**MATERIAL FOR THIS EXERCISE:**
Start of Block

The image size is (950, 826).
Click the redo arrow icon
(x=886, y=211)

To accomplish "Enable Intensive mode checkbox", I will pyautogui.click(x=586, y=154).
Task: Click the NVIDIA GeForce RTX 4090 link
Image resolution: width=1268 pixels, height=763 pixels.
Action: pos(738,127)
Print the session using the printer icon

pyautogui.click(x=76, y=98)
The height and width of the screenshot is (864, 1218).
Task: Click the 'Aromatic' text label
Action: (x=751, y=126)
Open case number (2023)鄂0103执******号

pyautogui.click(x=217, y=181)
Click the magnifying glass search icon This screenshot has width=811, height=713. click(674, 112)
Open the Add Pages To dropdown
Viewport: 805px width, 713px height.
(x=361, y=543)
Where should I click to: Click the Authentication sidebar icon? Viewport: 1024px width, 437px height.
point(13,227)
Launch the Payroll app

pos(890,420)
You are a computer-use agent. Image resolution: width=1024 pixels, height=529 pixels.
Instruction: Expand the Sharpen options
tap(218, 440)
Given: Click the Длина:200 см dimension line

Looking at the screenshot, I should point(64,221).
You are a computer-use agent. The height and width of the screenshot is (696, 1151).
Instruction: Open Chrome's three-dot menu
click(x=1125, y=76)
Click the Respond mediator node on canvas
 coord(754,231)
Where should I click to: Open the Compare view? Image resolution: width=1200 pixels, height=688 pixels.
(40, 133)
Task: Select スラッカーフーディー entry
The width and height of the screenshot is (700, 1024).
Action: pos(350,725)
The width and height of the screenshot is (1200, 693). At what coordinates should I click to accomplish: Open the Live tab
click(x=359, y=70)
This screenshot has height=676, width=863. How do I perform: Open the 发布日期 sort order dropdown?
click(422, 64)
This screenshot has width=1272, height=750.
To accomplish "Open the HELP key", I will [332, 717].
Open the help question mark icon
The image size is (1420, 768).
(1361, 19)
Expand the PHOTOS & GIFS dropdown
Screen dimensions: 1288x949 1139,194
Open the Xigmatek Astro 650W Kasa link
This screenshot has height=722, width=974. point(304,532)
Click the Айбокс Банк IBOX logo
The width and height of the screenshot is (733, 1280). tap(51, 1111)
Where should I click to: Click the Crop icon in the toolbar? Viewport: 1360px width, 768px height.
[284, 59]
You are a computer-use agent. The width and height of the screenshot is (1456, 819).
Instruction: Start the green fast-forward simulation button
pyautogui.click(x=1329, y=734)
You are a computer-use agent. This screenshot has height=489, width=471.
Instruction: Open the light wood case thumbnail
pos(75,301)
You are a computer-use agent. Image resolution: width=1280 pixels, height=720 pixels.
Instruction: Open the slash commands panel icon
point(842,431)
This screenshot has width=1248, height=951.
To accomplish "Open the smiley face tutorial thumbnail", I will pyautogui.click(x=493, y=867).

End of Block

**EXERCISE:**
Copy, without any change, the lines from the one that contains "Click the Respond mediator node on canvas" to the final line of the entries above.

**ANSWER TO THIS EXERCISE:**
Click the Respond mediator node on canvas
 coord(754,231)
Where should I click to: Open the Compare view? Image resolution: width=1200 pixels, height=688 pixels.
(40, 133)
Task: Select スラッカーフーディー entry
The width and height of the screenshot is (700, 1024).
Action: pos(350,725)
The width and height of the screenshot is (1200, 693). At what coordinates should I click to accomplish: Open the Live tab
click(x=359, y=70)
This screenshot has height=676, width=863. How do I perform: Open the 发布日期 sort order dropdown?
click(422, 64)
This screenshot has width=1272, height=750.
To accomplish "Open the HELP key", I will [332, 717].
Open the help question mark icon
The image size is (1420, 768).
(1361, 19)
Expand the PHOTOS & GIFS dropdown
Screen dimensions: 1288x949 1139,194
Open the Xigmatek Astro 650W Kasa link
This screenshot has height=722, width=974. point(304,532)
Click the Айбокс Банк IBOX logo
The width and height of the screenshot is (733, 1280). tap(51, 1111)
Where should I click to: Click the Crop icon in the toolbar? Viewport: 1360px width, 768px height.
[284, 59]
You are a computer-use agent. The width and height of the screenshot is (1456, 819).
Instruction: Start the green fast-forward simulation button
pyautogui.click(x=1329, y=734)
You are a computer-use agent. This screenshot has height=489, width=471.
Instruction: Open the light wood case thumbnail
pos(75,301)
You are a computer-use agent. Image resolution: width=1280 pixels, height=720 pixels.
Instruction: Open the slash commands panel icon
point(842,431)
This screenshot has width=1248, height=951.
To accomplish "Open the smiley face tutorial thumbnail", I will pyautogui.click(x=493, y=867).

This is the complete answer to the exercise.